Earlier, he said he had stayed away from tobacco and liquor.

"A couple of years ago I thought I was going to have a drink. But I didn't," he said, flashing his wicked sense of humor.

But don't buy into all the clean-living stuff.

"All the stuff they tell you not to eat, he ate," said his granddaughter, Nancy Nett, of Broomfield. "Gravies, sauces, high-cholesterol stuff . . . He still does. The only medication he takes is aspirin."

He has worked hard at hard work most of his life, he said.

"I practically did the work of two men about all of my life."

Asked when he retired, he said, "I never did."

He was a hard worker but not a hard man.
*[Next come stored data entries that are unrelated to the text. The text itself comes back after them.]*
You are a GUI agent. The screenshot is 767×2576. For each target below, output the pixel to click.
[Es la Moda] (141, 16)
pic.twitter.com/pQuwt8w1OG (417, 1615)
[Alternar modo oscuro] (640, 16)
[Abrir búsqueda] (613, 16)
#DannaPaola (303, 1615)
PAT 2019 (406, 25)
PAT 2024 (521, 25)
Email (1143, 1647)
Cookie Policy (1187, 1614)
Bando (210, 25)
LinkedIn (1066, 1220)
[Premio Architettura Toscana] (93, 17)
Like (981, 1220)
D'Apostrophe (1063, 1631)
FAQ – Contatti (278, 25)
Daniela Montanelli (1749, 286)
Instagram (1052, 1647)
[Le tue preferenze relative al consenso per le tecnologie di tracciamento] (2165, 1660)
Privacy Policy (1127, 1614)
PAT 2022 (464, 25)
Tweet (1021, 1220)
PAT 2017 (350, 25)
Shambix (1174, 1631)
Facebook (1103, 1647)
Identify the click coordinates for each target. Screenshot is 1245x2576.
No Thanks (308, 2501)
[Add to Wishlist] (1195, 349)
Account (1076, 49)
He used to love to grow flowers in his backyard.

And, Nett said, when she was a little girl, she'd curl his hair and put hairpins in it.

"He'd just sit in the chair patiently," she said. "If I could have picked my grandfather, I would have picked him."

He has slowed considerably in the past six months. He did practically all the cooking in the 51 years he and his late wife, Bernice, were married.

His driver's license expired on his birthday.

Nett said she asked her grandfather about his longevity awhile back.

"God has a plan for me," he told her. "I don't know what that is. And I'm not leaving until I find out."